Two DOE-funded projects — and a bunch of top supercomputers — are converging to improve our understanding of earthquakes and enable the construction of more earthquake-resilient buildings and infrastructure. The first, more grounded project: the Large-Scale Laminar Soil Box System, via which enormous amounts of soil can be shaken by a hydraulic platform to simulate earthquakes’ effects on soil layers; the second project, the ongoing EQSIM project, which aims to simulate earthquakes on supercomputers — and which is learning from the Soil Box results.
“These projects are synergistic,” explained David McCallen, EQSIM leader and a senior scientist at Berkeley Lab, in an interview with Berkeley Lab’s Aliyah Kovner. “The Soil Box System is helping us understand and refine how to model the complex interaction between the soil and a structure. Our objective is to make realistic models of specific interactions — for example, what happens to a 20-story building very near California’s Hayward fault during a large-magnitude earthquake? — and add them to our existing large-scale simulations. We want to model all the way from the fault rupture through the ground to the structure to see how buildings and other infrastructure in an entire region will respond.”
The Soil Box — which just opened via a demonstration event a couple of weeks ago — is 15 feet tall. 21.5 feet wide, and can hold up to 350 tons of soil on its 50-ton shaking platform, which is capable of exerting up to 1.25 million pounds of force on the soil it supports. “A soil box and shake table of this size and complexity are not something you order from an online catalog,” said Ian Buckle, PI for the Soil Box and a professor in UNR’s Department of Civil and Environmental Engineering. “There are very few organizations or companies with the knowledge and expertise to do this, so we decided to do it ourselves with our own expertise and resources. This design not only allows us to work with large-scale structural models that can be placed on top of the soil, but also the large scale allows more realistic soil properties to be modeled.”

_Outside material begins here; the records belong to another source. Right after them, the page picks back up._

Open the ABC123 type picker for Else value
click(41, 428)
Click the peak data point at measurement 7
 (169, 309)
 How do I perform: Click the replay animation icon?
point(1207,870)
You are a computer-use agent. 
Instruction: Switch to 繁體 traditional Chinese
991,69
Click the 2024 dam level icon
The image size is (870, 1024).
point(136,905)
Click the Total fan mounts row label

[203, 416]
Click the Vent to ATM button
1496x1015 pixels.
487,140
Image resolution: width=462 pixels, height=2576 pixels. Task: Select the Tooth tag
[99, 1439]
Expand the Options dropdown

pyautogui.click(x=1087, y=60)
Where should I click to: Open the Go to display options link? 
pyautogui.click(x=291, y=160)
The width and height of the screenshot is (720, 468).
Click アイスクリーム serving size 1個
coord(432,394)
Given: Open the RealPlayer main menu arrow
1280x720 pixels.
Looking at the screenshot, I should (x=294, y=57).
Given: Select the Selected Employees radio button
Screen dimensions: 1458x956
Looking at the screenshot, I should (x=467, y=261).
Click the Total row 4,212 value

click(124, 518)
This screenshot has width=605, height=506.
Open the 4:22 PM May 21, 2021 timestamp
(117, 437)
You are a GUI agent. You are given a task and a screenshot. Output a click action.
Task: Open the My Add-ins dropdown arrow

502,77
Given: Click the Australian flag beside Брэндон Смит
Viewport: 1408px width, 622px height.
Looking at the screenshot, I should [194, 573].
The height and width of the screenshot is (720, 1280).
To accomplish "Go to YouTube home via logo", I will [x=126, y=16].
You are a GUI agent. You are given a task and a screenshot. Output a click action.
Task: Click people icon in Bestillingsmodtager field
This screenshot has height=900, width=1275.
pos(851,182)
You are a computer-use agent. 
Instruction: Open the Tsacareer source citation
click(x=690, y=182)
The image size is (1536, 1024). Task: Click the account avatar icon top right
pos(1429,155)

The researchers on EQSIM are excited to work with that data. EQSIM’s recent simulations have been running on supercomputers like Summit (Oak Ridge National Laboratory) and Perlmutter (Berkeley Lab), both top-ten systems on the most recent Top500 list. Soon, they’re slated to begin work on Frontier, the first official exascale supercomputer, which just launched this spring at Oak Ridge. The researchers plan to incorporate Soil Box results into their new research on Frontier and make the resulting datasets available to the broader research community via the Pacific Earthquake Engineering Research (PEER) Center’s open-access simulation database.